» **Problem statement**: In the article on building a sales team, where is the trend in New Zealand to place job ads?

» **Excerpt provided**:
┌──
Staff Recruitment Methodology: Building An Effective Sales Team

Mark Bradman, 21 March 2012

The most common methodology used is outsourcing. This is becoming so common that it’s easy to forget that there are basic steps to this process irrespective of who performs it.

A well-thought out recruitment plan could be the difference between finding yourself in a never-ending loop of interviews and a team of capable ambassadors for your products and services.

 Staff Recruitment Methodology

How do you want to represent your company?

This can vary from selling your company and/or products in the most glowing terms down to being deliberately vague to create interest in applicants through other means (eg. the allure of a high salary, the opportunity to run your own business, etc).

What experience and skills do you expect in an applicant?

What would your ideal applicant look like? You can waste a lot of your time (and applicants’ time) if you aren’t clear enough in this regard. For example, if you only want school leavers, then best to be upfront about it rather than fielding unnecessary calls from experienced sales people.

What is your Search Strategy?

The trend in New Zealand is to place ads online (Seek, TradeMe, etc), however, ads in print media are still common place especially in local newspapers in close proximity to your business premises and/or the territory in which you want your sales person to operate. Headhunting is another option if you have a specific type of person in mind and are good at networking.
└──
» **Source data**:
┌──
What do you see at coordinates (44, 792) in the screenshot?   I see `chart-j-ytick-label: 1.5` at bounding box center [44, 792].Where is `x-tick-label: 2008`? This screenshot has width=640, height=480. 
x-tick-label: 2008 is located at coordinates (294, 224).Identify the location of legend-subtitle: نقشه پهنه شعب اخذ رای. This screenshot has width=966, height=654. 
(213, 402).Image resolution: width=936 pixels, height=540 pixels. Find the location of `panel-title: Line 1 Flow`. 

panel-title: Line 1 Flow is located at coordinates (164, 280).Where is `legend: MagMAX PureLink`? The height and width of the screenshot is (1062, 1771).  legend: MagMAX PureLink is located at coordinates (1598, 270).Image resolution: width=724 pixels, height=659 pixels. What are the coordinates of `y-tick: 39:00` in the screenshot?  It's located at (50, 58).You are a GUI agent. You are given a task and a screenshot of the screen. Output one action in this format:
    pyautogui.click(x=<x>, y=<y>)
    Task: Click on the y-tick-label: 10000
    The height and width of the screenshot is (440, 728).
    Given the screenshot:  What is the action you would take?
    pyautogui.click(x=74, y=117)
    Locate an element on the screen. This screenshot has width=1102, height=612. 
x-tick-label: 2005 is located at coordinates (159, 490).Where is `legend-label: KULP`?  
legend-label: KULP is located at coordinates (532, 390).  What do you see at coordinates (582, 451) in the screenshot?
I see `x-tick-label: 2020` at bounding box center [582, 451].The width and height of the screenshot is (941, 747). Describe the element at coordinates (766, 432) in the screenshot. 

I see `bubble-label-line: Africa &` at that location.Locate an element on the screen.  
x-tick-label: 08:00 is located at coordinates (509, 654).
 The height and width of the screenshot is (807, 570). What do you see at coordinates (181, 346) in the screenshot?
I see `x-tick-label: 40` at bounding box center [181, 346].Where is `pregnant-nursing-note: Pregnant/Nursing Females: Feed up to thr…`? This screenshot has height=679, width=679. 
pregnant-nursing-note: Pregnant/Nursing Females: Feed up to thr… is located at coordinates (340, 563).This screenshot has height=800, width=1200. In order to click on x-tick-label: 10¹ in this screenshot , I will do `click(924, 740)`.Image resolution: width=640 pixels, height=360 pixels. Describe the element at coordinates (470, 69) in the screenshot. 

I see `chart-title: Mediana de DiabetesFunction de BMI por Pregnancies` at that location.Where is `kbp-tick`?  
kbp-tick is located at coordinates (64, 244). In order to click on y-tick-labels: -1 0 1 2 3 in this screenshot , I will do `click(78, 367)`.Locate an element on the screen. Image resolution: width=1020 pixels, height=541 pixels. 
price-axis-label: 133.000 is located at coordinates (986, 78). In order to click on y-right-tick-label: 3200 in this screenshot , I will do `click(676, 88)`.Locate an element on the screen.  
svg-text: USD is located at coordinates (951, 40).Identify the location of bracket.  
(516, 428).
└──
» **Written solution**: Online, on sites such as Seek and TradeMe.